§ WHAT THE TASK ASKS:
Within the entries below, please return exactly the lines from the one with "Expand the review with the 查看更多 link" through the one with "Where should I", leaving out any pictures.

§ DATA FOR THIS EXERCISE:
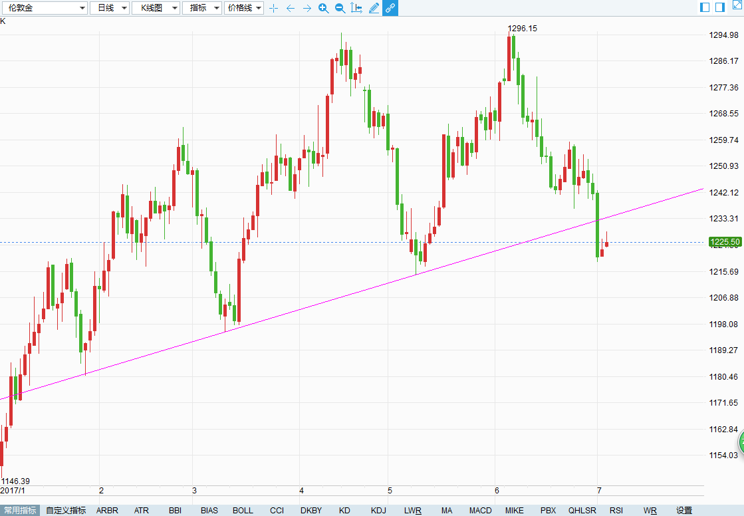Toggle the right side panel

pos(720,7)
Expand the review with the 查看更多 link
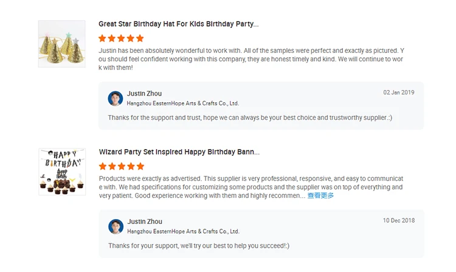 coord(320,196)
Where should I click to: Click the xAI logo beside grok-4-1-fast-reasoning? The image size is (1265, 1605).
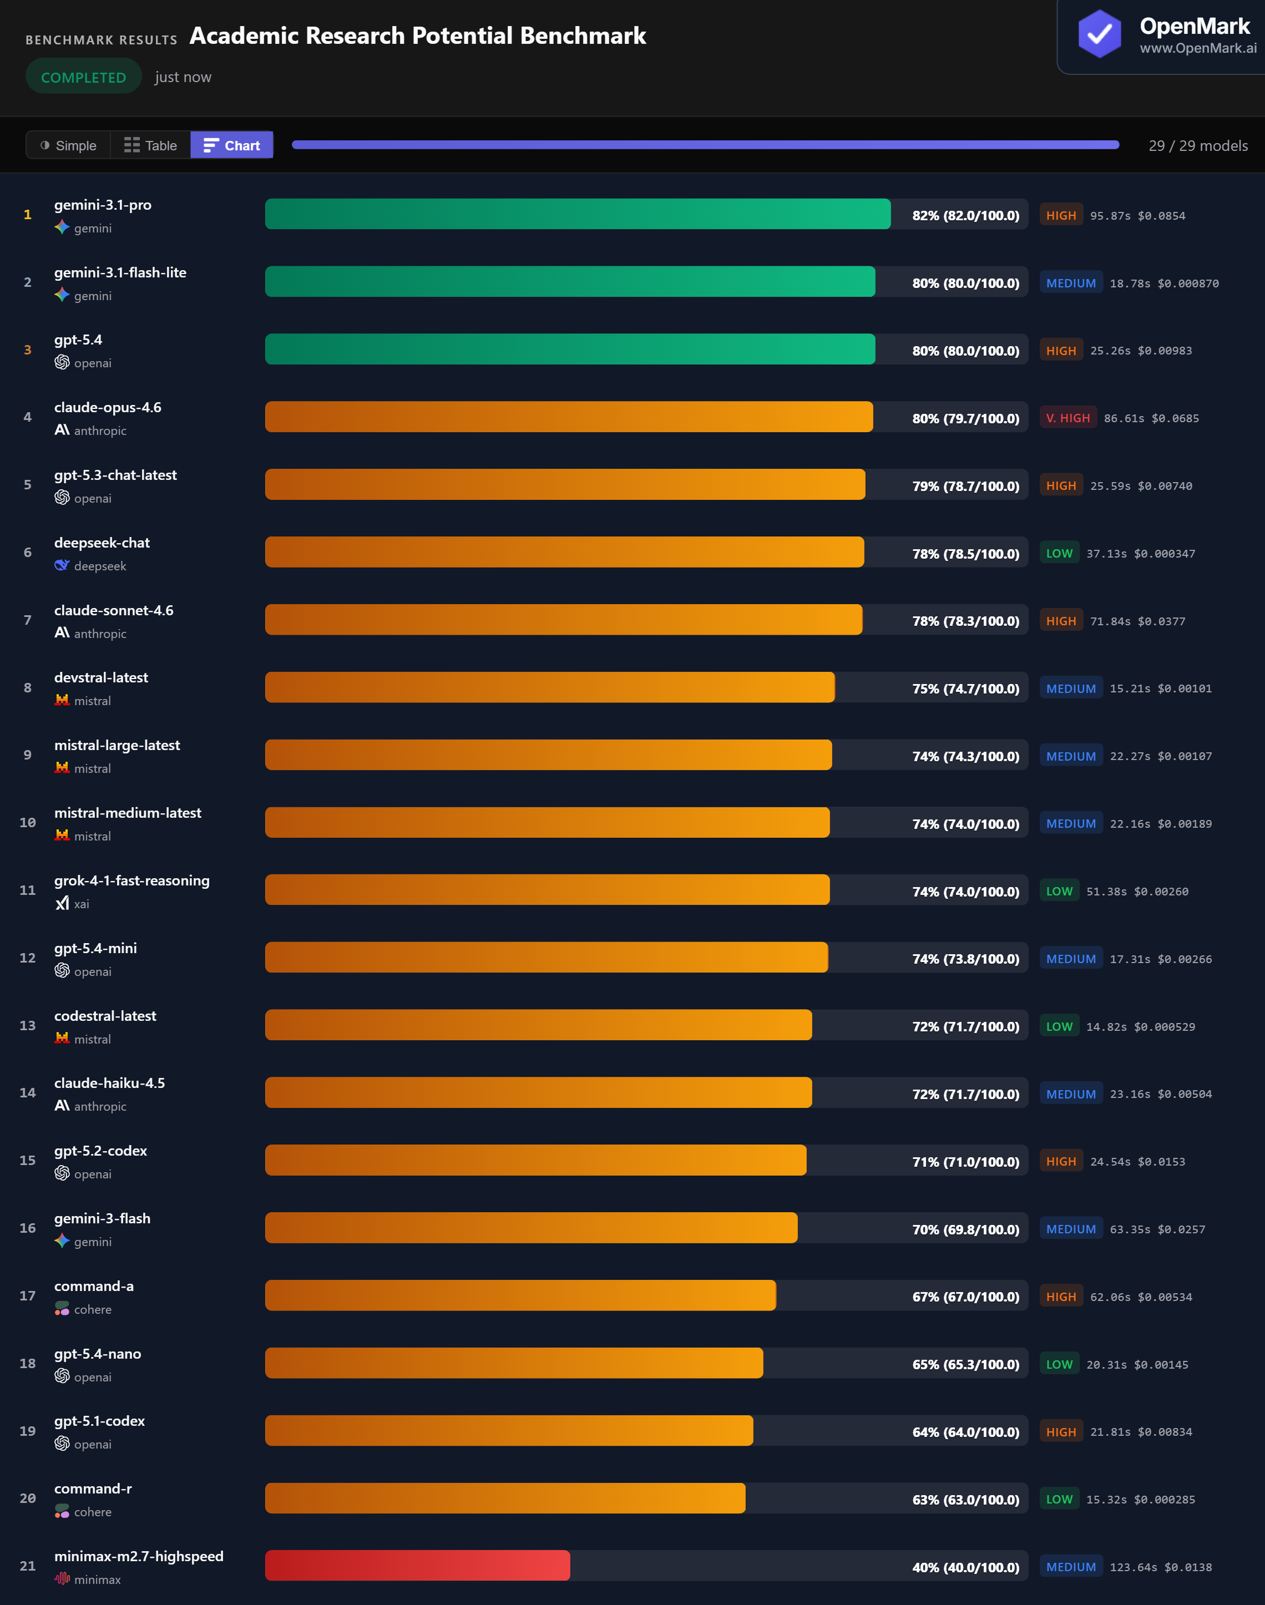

* * *

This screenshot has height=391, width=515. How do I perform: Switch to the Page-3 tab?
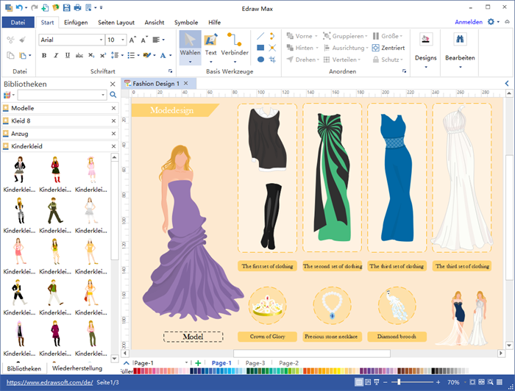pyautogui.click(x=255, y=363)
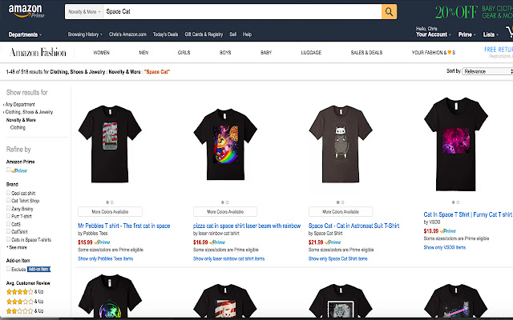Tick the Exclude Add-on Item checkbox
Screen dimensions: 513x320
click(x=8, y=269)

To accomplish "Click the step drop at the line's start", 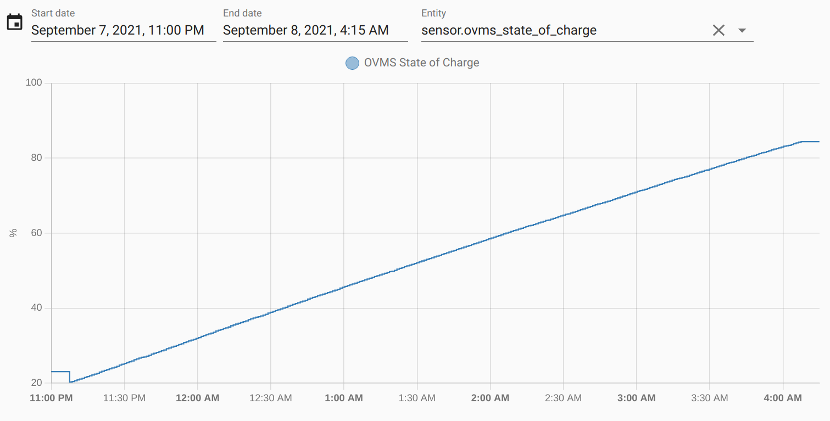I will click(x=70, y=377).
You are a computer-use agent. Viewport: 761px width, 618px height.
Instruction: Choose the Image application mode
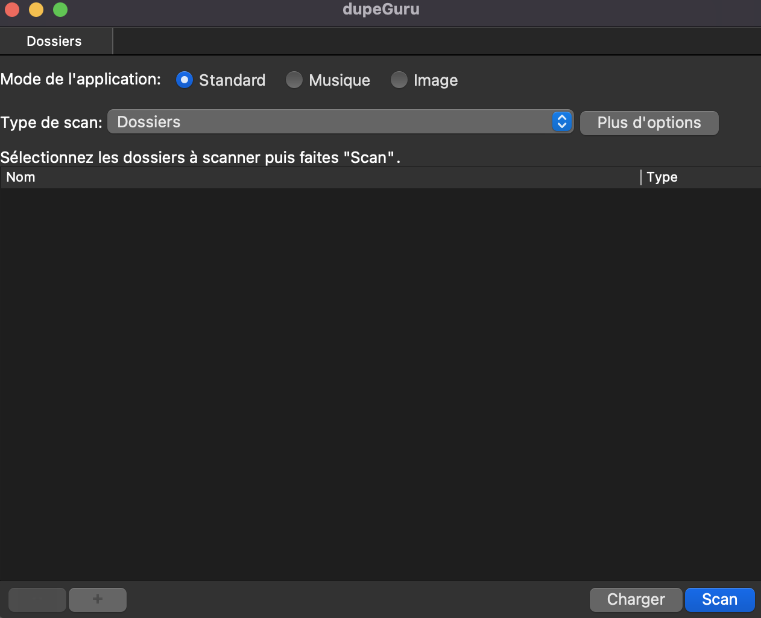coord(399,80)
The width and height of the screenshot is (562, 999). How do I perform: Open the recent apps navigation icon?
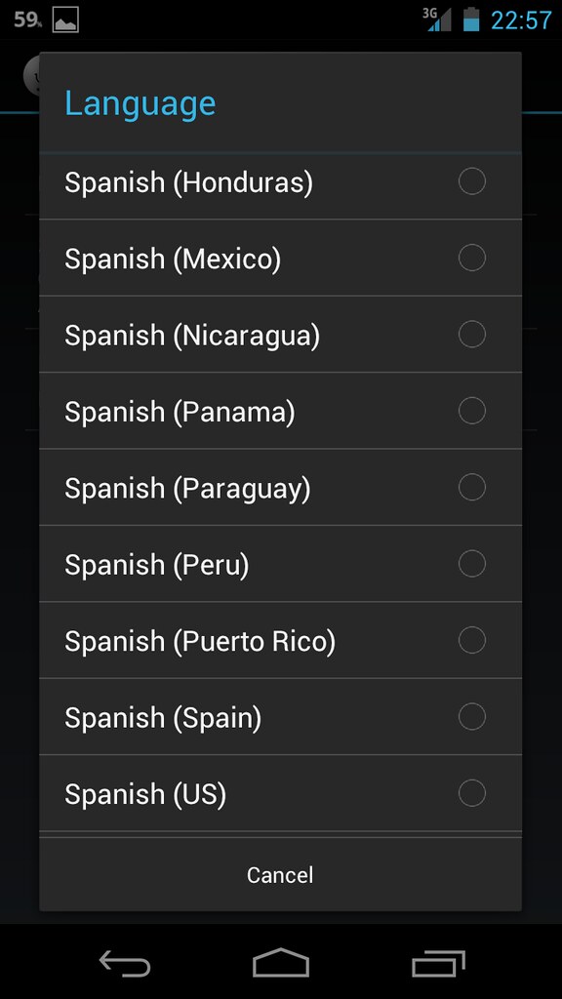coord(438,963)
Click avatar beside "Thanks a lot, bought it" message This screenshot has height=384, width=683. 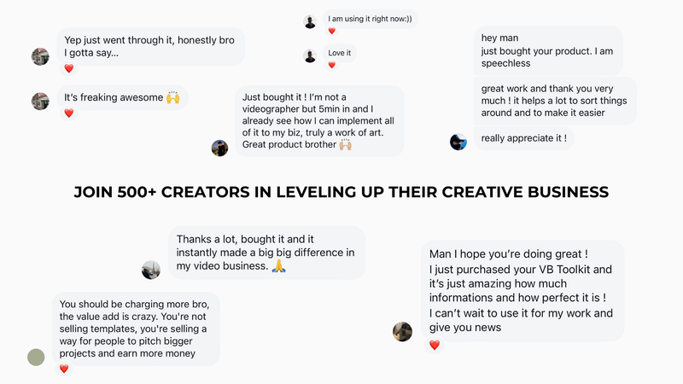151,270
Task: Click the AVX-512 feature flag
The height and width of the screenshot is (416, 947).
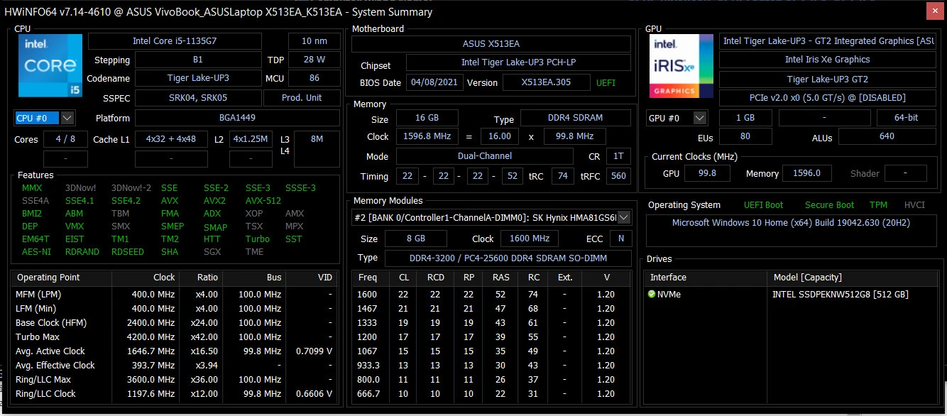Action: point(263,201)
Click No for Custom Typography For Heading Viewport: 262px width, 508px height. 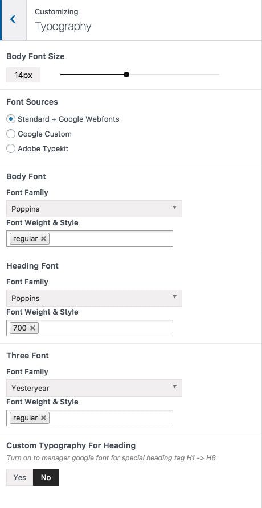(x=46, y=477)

§ REPLY:
Expand the review with the 查看更多 link
 coord(320,196)
Where should I click to: Click the xAI logo beside grok-4-1-fast-reasoning? The image size is (1265, 1605).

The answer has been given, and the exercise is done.